** Task description **
Go through the listing below and repeat it exactly, omitting each picture.

··· Materials provided

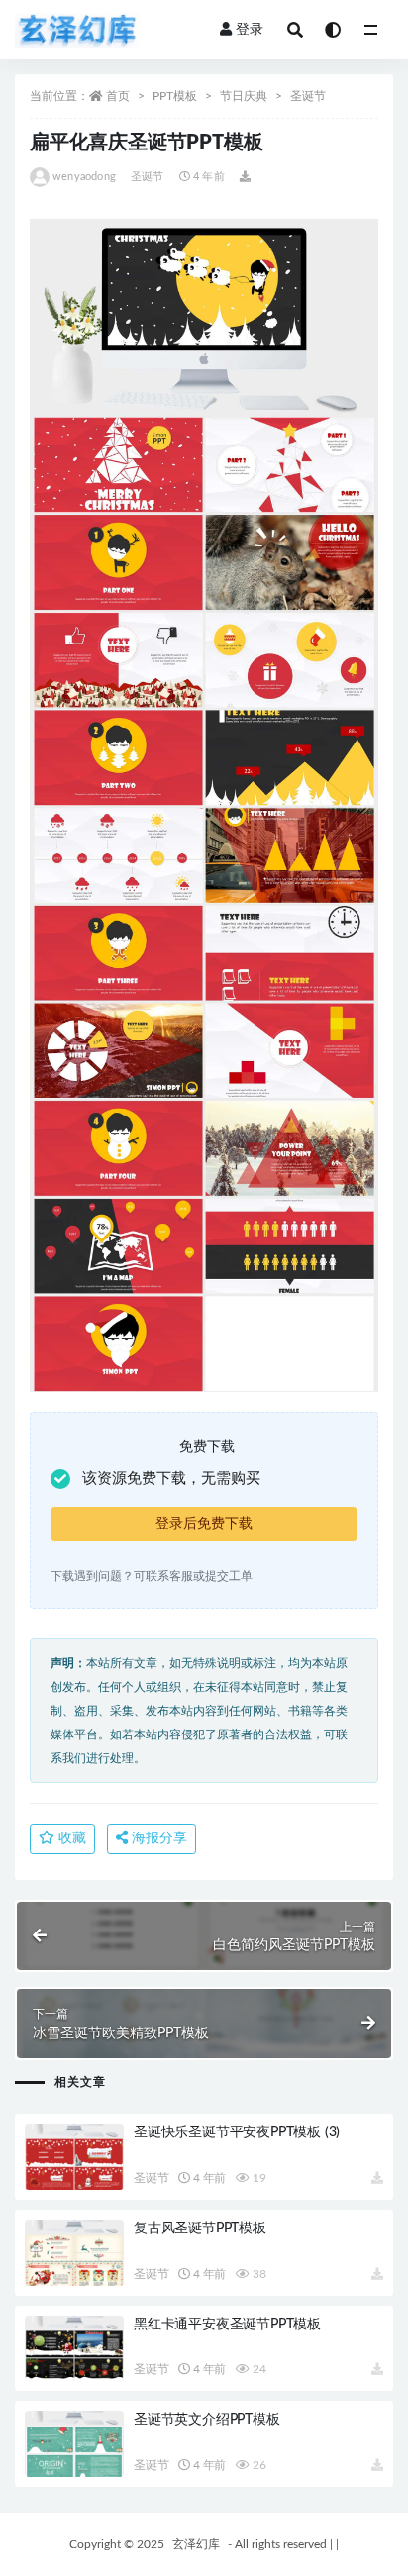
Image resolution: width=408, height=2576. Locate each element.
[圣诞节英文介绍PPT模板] (74, 2444)
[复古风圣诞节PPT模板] (74, 2253)
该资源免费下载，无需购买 (171, 1478)
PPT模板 (175, 96)
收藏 (70, 1838)
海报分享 (157, 1838)
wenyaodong (84, 176)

······

** Completed exercise **
Image resolution: width=408, height=2576. Locate each element.
[圣诞节英文介绍PPT模板] (74, 2444)
[复古风圣诞节PPT模板] (74, 2253)
该资源免费下载，无需购买 (171, 1478)
PPT模板 (175, 96)
收藏 (70, 1838)
海报分享 (157, 1838)
wenyaodong (84, 176)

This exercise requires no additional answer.